With such a vast reform programme on the horizon, investors face an uphill task in keeping informed of changes to the legal framework. However, a broad range of international organisations, ranging from NGOs to law firms, are moving into position to help plug the information gap and service private enterprises.

Pressure from all sides

The fast pace of change in Myanmar, alongside an information overload, also throws up challenges for the government as it navigates its path towards democracy.

“We were told that Myanmar can learn a lot as a late-comer,” said U Set Aung, Vice Governor of the Central Bank of Myanmar, “but there are conflicting opinions. International finance organisations warn of moving too fast while some private investors are pushing to open up faster. We must be careful whom to listen to.”
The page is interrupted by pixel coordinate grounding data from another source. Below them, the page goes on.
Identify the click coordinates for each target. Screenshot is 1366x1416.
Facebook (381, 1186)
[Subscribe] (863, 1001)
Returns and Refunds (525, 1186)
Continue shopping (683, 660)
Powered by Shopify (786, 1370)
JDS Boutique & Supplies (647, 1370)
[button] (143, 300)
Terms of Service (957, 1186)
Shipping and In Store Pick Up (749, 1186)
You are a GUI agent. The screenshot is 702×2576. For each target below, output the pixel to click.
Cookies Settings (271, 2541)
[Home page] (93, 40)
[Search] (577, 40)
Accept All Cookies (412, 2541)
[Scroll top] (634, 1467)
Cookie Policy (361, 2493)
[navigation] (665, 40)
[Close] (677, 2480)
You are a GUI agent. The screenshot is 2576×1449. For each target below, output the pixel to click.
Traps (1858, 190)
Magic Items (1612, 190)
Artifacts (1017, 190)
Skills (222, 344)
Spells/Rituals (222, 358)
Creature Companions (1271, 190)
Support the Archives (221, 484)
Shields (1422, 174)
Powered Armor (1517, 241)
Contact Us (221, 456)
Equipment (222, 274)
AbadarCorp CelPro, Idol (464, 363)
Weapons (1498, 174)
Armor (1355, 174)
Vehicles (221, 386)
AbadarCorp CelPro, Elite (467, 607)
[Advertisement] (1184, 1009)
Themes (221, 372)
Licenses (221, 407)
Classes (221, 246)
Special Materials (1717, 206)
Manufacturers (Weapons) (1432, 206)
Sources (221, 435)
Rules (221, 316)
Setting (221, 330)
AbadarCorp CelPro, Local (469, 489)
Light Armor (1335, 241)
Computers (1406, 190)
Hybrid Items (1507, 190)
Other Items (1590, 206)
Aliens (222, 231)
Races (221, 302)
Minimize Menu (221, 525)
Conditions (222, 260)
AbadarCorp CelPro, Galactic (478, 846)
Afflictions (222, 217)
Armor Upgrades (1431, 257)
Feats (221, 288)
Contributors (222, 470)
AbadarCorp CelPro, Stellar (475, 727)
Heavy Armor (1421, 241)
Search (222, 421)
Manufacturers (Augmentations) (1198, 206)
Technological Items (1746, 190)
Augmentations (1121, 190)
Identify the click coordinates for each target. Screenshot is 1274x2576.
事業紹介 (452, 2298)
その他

Some investors, meanwhile, have yet to be convinced about the state’s ability to maintain the tempo of reform, given its heavy workload and under-staffed, under-budgeted public sector.

A need to prioritise is likely to see the government focusing first on the energy sector. Myanmar will be keen to bring an end to its routine blackouts, which regularly hit both rural areas and major cities, leaving some industrial operations relying on diesel-fuelled generators. Undercapitalised and outdated banks also give cause for concern, while real estate prices, which sit at an all-time high, have made some start-ups unfeasible.

International investors will continue to push for stability and reform in Myanmar over the coming years. However, with the an ambitious trajectory set, and legislative changes in the pipeline, the number of investors keen to participate in the growth story looks set to multiply.